2012-04-22 20:24 | トラックバック(0) | コメント(0)

世の中は三日見ぬ間の桜かな...と、移ろいやすい花の命に諸行無常の人生を垣間
見て、そのはかなさに物のあわれを感じるのが人の心でございます。待ち焦がれて
いた今年の桜も、あっという間に終わり葉桜の時節を迎え青葉若葉に時鳥、さては
卯の花に藤、つつじと風薫る晩春初夏を迎えます。「目に青葉 山ほととぎす 初鰹」
やがて春の黒潮暖流の水温上昇と共に鰹が来遊し始め、この頃に捕れる鰹を初鰹と
呼び珍重され、いよいよ鰹の美味しい時節となります。
 

 今週の初の膳 酒の肴膳は、「初鰹」をテーマとして
  初鰹青葉たたき、なまり節と新筍炊き、鰹団子葉桜蒸し
  菅笠椎茸鴨真薯、空豆塩ゆで、山菜とろろ汁
  お口すすぎは 木の芽 です。

 

鰹は、昔から意気の良い魚として「勝魚」とも書かれ 江戸っ子に喜ばれたそうで、
また鰹は"勝つ男"に通じるとして、戦国世の鎌倉武士たちが愛好したと申します。
丸まると引き締まった鰹の姿を目にしますと、最今の不景気に打ち勝ちたいものと
勢いをも感じさせられますが、私間近かの若者達にも、その思いが伝われば宜しい
のですが、それも庄屋の我が儘かも知れません... 歳のせいですかね。


 

2012-04-15 01:19 | トラックバック(0) | コメント(0)

 

2010桜.jpg                 

                 桜吹雪が舞う頃・・・

  

  ご好評の内に先週で「夜桜」終了させて頂きましたが、ご覧の通り桜も元気に

  咲き乱れておりますれば、10日(火曜)まで 桜を楽しんで頂く事となりました。

 

  尚、営業時間 および 定休日が変更となりましたので、お知らせ申し上げます。

   ■営業時間 pm6時 から am1時 → pm5時半 から 12時

   ■定休日   日曜日          → 日曜・祭日

 

2012-04-08 23:51 | トラックバック(0) | コメント(0)
 
かたくりの花.jpg今年も山形は庄内より、すみれに似た可憐な山菜「かたくりの花」が届きました。
 
華やかな桜が終わる頃、うららかな陽の光に芽吹く緑を目に致しますと言い様のない
いじらしさを覚えるものでございます。 この頃 山里では山菜でいっぱいです。
山菜の味わいは、この芽吹きを知ることから始まります。
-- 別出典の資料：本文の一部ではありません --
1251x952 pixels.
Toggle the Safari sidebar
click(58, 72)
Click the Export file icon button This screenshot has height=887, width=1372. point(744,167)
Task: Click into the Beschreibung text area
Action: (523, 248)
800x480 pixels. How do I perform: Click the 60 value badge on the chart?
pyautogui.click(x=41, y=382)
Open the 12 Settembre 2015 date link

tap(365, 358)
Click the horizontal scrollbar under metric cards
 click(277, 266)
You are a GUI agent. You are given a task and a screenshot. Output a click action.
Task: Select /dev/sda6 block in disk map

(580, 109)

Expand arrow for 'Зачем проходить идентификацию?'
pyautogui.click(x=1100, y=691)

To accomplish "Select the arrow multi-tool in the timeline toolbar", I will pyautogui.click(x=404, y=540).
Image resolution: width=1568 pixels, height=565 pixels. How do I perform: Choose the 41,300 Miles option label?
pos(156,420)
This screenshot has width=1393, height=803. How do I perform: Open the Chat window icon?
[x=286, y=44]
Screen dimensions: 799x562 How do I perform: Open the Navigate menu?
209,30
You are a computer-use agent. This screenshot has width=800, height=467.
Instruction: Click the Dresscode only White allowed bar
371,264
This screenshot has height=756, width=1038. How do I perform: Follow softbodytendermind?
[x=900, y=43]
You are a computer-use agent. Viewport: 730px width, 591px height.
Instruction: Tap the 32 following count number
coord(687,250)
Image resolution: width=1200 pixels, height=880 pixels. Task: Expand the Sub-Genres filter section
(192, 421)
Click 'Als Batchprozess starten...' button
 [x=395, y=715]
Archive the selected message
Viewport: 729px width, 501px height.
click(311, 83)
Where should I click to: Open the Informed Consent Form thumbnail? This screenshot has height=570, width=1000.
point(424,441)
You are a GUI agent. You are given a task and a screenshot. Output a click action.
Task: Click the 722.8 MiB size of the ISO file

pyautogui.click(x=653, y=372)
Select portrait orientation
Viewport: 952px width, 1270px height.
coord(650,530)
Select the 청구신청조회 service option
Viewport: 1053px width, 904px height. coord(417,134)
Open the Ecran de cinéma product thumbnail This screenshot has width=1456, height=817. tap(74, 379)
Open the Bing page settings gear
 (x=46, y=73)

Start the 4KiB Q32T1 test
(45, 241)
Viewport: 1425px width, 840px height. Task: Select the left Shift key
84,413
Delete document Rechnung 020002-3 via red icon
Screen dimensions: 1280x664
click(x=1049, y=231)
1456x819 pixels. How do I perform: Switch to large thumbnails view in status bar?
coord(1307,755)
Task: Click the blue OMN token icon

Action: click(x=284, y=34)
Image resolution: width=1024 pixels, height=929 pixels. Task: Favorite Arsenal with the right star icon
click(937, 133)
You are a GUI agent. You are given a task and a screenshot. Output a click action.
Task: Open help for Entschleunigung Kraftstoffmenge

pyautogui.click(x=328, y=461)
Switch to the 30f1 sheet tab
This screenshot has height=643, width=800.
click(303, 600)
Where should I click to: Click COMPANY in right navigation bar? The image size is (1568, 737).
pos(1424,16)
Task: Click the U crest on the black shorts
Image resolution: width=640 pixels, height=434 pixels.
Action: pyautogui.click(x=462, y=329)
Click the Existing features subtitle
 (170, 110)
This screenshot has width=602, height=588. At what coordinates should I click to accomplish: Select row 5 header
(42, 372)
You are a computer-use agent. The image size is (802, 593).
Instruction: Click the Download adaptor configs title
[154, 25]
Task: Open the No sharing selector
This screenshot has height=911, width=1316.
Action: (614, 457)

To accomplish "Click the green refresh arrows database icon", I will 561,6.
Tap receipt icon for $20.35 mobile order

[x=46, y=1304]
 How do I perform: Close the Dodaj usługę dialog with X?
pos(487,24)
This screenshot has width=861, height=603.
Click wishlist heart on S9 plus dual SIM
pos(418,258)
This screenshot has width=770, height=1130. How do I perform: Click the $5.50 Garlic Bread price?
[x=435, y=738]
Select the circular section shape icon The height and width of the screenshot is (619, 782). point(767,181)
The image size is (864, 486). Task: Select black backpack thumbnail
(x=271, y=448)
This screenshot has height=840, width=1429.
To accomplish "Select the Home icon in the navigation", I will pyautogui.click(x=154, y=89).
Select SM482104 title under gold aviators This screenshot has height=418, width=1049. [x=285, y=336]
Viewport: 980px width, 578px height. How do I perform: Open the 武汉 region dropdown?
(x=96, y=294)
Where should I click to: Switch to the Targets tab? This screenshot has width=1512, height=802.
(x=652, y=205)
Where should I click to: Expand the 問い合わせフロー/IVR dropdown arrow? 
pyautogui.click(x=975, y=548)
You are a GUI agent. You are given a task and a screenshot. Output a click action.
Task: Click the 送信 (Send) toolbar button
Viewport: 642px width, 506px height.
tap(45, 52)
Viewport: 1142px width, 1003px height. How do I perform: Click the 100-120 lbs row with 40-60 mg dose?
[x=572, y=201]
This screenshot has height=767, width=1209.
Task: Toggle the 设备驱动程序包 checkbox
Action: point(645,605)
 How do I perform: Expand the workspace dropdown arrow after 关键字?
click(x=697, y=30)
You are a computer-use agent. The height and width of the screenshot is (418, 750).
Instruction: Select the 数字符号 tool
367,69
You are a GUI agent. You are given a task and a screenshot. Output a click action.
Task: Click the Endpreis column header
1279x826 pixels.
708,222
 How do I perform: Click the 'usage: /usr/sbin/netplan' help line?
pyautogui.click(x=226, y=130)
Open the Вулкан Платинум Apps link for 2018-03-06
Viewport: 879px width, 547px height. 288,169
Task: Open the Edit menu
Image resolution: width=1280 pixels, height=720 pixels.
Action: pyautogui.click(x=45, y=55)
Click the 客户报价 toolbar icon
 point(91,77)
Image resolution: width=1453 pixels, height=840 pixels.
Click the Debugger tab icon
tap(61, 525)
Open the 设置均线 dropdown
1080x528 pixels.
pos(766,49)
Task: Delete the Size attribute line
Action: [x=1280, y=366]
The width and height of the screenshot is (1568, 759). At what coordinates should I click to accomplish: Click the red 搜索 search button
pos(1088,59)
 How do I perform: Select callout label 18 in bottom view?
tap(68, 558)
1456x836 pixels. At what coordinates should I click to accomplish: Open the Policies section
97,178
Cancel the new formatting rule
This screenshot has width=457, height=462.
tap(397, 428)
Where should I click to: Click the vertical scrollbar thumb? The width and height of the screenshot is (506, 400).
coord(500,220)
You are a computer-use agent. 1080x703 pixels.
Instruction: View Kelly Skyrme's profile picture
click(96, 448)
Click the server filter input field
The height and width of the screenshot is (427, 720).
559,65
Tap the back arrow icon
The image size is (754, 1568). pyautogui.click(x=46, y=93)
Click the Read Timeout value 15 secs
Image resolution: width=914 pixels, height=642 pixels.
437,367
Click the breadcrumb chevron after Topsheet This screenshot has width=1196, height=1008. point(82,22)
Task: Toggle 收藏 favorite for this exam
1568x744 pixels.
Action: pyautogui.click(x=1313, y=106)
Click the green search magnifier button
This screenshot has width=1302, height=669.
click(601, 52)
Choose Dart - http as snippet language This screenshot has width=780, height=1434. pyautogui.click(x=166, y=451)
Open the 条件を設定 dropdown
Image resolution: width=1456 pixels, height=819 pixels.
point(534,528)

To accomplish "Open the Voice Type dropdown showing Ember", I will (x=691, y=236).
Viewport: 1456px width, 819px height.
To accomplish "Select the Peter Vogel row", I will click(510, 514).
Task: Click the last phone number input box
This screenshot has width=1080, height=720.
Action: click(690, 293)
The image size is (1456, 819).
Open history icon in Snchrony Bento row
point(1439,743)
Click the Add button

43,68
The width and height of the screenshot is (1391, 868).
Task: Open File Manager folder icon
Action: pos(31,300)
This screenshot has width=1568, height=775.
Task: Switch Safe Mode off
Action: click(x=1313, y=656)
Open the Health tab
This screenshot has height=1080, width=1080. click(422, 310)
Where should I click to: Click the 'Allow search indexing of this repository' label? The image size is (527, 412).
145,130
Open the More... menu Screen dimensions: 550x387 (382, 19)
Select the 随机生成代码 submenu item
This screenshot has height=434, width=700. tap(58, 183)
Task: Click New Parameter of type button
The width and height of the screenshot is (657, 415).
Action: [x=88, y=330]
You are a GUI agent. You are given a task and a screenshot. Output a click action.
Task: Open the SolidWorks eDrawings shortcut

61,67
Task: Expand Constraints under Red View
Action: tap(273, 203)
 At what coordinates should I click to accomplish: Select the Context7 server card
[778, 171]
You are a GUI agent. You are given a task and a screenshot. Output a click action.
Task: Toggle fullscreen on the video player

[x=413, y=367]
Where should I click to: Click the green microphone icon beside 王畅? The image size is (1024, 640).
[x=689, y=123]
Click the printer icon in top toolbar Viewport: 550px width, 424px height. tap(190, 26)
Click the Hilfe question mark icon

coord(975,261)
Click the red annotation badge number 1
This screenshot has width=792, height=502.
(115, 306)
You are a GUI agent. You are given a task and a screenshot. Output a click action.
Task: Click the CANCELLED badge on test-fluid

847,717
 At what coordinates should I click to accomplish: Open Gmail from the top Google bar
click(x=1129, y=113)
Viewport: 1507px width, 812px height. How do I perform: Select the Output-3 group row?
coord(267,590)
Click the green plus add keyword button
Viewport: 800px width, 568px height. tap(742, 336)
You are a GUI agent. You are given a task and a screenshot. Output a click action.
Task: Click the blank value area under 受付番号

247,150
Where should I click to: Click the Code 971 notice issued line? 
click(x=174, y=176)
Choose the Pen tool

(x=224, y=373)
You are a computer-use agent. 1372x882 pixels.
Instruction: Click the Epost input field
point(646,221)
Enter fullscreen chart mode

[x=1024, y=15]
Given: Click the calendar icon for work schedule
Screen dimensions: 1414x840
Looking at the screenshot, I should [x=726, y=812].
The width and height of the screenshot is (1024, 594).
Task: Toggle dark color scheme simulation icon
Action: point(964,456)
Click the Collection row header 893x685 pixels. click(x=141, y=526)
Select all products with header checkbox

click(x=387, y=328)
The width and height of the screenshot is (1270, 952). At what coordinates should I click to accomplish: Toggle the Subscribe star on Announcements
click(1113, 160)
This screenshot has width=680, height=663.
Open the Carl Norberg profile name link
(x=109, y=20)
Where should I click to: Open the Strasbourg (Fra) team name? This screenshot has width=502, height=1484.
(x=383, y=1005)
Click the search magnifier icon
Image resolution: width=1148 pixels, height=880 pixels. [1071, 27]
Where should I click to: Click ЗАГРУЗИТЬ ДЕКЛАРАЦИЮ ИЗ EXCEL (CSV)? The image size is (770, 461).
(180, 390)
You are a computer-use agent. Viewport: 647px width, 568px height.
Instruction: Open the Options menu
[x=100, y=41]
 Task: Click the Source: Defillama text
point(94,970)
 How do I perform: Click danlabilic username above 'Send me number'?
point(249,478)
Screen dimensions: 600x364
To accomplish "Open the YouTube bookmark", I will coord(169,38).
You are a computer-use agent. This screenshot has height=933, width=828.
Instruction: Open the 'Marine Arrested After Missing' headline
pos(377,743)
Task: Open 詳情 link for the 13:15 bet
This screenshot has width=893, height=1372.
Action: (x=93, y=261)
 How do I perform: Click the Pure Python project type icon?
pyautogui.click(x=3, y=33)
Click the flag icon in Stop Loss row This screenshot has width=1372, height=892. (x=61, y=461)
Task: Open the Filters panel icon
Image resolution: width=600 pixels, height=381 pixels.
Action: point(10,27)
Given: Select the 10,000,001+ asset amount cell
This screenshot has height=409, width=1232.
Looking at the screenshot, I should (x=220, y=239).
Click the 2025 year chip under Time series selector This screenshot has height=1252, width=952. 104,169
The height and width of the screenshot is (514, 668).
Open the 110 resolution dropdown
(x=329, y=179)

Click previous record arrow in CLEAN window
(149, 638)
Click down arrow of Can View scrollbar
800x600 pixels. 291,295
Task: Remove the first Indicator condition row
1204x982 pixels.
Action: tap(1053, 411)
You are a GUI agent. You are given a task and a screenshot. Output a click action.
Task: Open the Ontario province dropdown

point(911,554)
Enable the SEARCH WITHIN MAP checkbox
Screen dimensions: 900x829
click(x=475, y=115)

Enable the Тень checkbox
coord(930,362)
雪解けの土を割って頭を

もたげる"ふきのとう"  厳しい冬を知らなかったかのような"山うど" 可憐な姿で風に
そよぐ "かたくりの花" 等など。山菜は、季節と出逢うよろこびですね。

 今週の初の膳 酒の肴膳は、只今旬の「山菜づくし」をテーマとして
  たらの芽鶏信田、山うど薫鮭巻、かたくり茎花したし
  こごみと山ふぐの辛子酢味噌、つわぶきと揚豆腐の山家煮
  野かんぞうと蓬麩の味噌汁、お口すすぎは , 蕗の薹です。

山菜は旬です。旬はめぐりめく自然の贈り物でございます。次の休日には万葉の昔に
夢を馳せて春の一日思いきって"山菜摘み草"に出掛けてみては如何でしょうか・・・

 

2012-04-08 23:44 | トラックバック(0) | コメント(0)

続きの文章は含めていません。